L’autorité de poursuite pénale relève que ces photomontages comportent des jeux de mots et des comparaisons particulièrement choquantes. Ils sont abjects en ce qu’ils banalisent, caricaturent et moquent le génocide des personnes de confession juive sous le régime nazi. Pour un tiers moyen, une telle banalisation des atrocités commises à l’encontre des personnes de confession juive est ressentie comme dénigrante et attentatoire à la dignité humaine de ces personnes. La limite qui sépare l’humour de mauvais goût non punissable de la déclaration portant atteinte à la dignité humaine est largement franchie, selon l’autorité de poursuite pénale compétente.
L’autorité de poursuite pénale compétente a retenu que le prévenu a diffusé les images précitées sur un groupe WhatsApp constitué d’une vingtaine d’anciens élèves de son école de police avec lesquels/lesquelles il n’entretenait pas de relations personnelles particulières et dont le nombre de membres variait selon la période.
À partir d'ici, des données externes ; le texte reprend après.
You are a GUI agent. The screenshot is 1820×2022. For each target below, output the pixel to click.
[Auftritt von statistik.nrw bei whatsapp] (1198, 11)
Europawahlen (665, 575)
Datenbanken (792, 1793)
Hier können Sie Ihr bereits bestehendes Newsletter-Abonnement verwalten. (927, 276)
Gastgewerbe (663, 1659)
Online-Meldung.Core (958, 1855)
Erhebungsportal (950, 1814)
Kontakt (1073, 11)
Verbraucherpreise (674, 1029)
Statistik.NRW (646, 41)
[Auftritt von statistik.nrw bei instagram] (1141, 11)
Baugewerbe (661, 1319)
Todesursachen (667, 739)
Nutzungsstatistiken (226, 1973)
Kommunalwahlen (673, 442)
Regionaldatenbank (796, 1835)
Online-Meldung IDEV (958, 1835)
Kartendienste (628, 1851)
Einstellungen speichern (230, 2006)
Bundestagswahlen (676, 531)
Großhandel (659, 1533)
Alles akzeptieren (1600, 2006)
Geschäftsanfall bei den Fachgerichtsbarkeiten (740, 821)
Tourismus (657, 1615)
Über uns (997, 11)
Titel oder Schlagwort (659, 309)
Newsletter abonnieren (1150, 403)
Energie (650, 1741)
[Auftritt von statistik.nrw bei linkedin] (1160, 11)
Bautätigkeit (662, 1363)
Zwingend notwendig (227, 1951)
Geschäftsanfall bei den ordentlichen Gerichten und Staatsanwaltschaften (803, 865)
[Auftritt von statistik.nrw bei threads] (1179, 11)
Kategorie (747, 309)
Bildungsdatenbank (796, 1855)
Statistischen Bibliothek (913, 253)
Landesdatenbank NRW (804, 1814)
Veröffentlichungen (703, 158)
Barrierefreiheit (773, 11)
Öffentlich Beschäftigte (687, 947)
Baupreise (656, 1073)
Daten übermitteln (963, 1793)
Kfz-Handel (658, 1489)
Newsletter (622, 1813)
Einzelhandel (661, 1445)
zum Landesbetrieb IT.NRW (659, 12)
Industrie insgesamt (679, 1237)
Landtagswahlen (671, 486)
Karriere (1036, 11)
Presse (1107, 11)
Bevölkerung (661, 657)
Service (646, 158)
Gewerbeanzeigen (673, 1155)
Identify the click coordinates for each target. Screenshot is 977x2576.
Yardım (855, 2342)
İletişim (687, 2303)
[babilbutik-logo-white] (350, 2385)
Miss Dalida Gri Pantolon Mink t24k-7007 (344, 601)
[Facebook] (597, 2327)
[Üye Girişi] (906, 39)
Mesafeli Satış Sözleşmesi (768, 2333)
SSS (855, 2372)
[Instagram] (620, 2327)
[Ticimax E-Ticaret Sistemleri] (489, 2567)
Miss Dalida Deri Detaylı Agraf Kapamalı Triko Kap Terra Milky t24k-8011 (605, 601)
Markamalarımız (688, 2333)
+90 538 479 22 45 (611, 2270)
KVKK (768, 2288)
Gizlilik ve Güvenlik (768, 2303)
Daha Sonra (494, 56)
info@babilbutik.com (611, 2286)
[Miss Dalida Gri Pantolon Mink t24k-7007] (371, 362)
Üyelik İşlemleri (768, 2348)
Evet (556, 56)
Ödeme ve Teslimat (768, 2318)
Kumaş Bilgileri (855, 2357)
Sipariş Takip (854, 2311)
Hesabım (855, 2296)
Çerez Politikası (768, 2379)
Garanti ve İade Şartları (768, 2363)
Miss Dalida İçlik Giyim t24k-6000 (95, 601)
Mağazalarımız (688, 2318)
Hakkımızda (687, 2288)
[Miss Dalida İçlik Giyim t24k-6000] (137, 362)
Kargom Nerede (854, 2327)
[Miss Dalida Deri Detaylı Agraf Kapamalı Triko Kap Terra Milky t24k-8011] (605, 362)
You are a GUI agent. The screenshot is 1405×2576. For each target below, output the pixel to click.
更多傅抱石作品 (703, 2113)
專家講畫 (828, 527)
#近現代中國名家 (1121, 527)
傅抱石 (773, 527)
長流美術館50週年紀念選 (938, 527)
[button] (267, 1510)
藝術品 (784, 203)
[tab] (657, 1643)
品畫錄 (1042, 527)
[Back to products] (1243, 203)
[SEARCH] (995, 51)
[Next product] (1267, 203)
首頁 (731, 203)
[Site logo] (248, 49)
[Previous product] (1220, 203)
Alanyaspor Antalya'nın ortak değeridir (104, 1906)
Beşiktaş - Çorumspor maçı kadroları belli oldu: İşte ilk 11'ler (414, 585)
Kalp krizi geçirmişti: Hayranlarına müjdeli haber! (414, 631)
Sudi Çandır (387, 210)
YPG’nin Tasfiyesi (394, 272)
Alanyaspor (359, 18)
Ces images n’ont donc pas été diffusées dans un cadre privé. L’autorité de poursuite pénale compétente relève que le prévenu a par le passé déjà été prévenu du chef de discrimination raciale suite à un commentaire antisémite sur les réseaux sociaux. L’autorité de poursuite pénale compétente considère que toute personne ayant bénéficié d’une scolarité élémentaire ou qui participe, comme c’est le cas d’un gendarme, à la vie quotidienne d’une société a déjà entendu parler du génocide des juifs/juives lors de la deuxième guerre mondiale. L’autorité de poursuite pénale considère que le prévenu ne peut donc pas prétendre aujourd’hui ignorer le caractère dénigrant et attentatoire à la dignité humaine des images qu’il a diffusées. L’autorité de poursuite pénale compétente reconnaît le prévenu coupable de discrimination raciale, sur la base des conditions d’application de l’art. 261bis al. 4 CP.


Decisione

L’autorité de poursuite pénale compétente juge le prévenu coupable de discrimination raciale. Le prévenu est condamné à une peine pécuniaire de 90 jours-amende, le montant du jour-amende étant fixé à CHF 150.00 et à une amende de 2'700.00. L’autorité de poursuite pénale compétente met le prévenu au bénéfice du sursis et fixe le délai d’épreuve à 3 ans. L’autorité de poursuite pénale compétente prononce une peine privative de liberté de substitution de 18 jours. Les frais de procédure, à hauteur de CHF 1'860.00 sont mis à la charge du prévenu.